Nationalgeographic.co.id—Sejarah Mesir kuno menyimpan banyak hal menarik. Salah satunya adalah kisah Cleopatra, ratu Mesir ikonik yang namanya sendiri membangkitkan citra kecantikan, kecerdasan, dan intrik yang tak tertandingi.
Dia telah menjadi subjek interpretasi yang tak terhitung jumlahnya sepanjang sejarah. Tapi siapa Cleopatra yang sebenarnya, dan mengapa orang-orang sangat tidak setuju tentang siapa dia sebenarnya?
Cleopatra VII Philopator (69 SM – 30 SM) adalah firaun aktif terakhir di sejarah Mesir Kuno dan anggota dinasti Ptolemeus, sebuah keluarga keturunan Makedonia yang memerintah Mesir setelah kematian Alexander Agung.
Lahir di Alexandria, Cleopatra adalah seorang penguasa berpendidikan tinggi dan cerdas, terampil dalam diplomasi, politik, dan bahasa.
Cleopatra awalnya berbagi takhta dengan adik laki-lakinya Ptolemeus XIII, yang dinikahinya sesuai adat Mesir.
Namun, perebutan kekuasaan antara saudara kandung tersebut mengakibatkan Cleopatra terpaksa diasingkan.
Pada tahun 48 SM, dia mencari dukungan dari Julius Caesar, seorang jenderal Romawi yang kuat, untuk mendapatkan kembali tahtanya.
Dengan bantuan Caesar, dia mendapatkan kembali kekuasaannya, dan saudara laki-lakinya dikalahkan dan ditenggelamkan di Sungai Nil.
Cleopatra dan Julius Caesar memiliki seorang putra bersama, Caesarion, tetapi setelah pembunuhan Caesar pada tahun 44 SM, dia bersekutu dengan jenderal Romawi lainnya, Mark Antony.
Hubungan mereka romantis dan politis, dan mereka memiliki tiga anak bersama.
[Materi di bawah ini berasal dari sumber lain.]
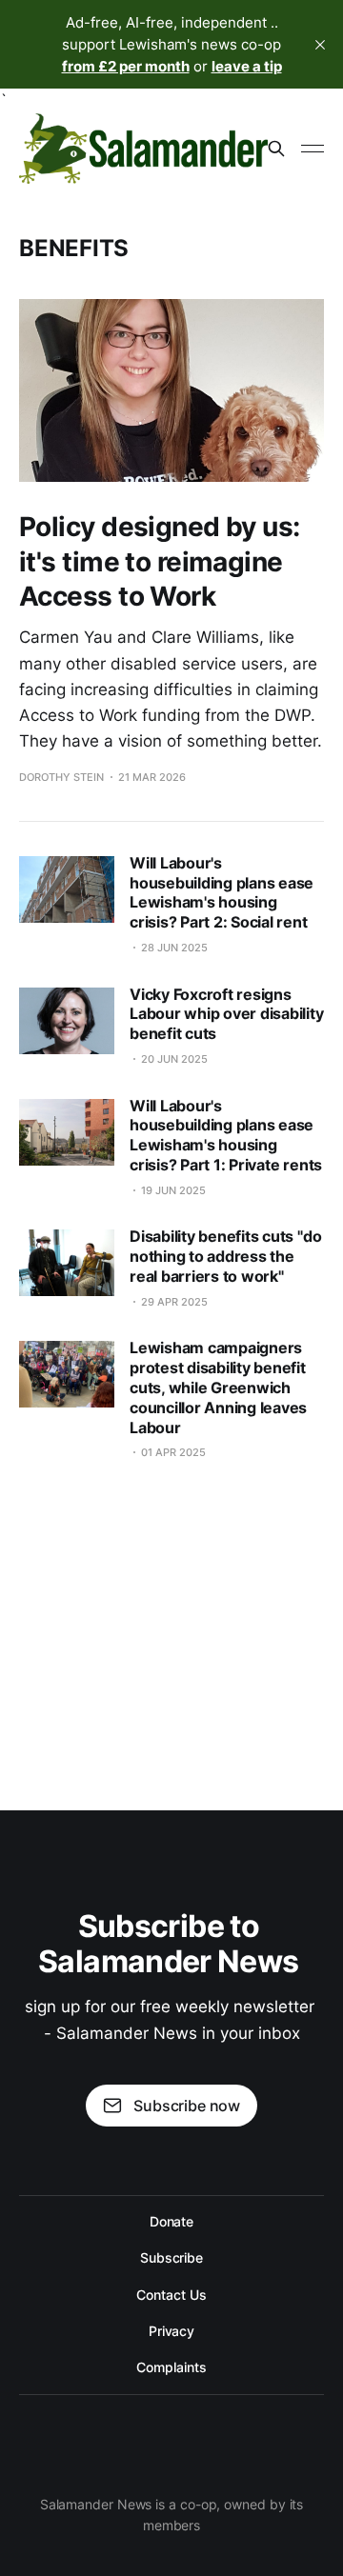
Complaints (171, 2367)
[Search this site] (276, 148)
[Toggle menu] (312, 148)
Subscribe (171, 2257)
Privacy (171, 2331)
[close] (320, 45)
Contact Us (171, 2294)
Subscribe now (186, 2105)
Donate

Namun, aliansi mereka membuat marah Senat Romawi, khususnya Oktavianus (kemudian dikenal sebagai Augustus), yang menyatakan perang terhadap pasangan tersebut.
Dalam Pertempuran Actium pada 31 SM, pasukan Oktavianus mengalahkan pasukan Cleopatra dan Mark Antony.
Menyusul kekalahan ini, Mark Antony bunuh diri dengan menjatuhkan pedangnya, percaya bahwa Cleopatra sudah mati.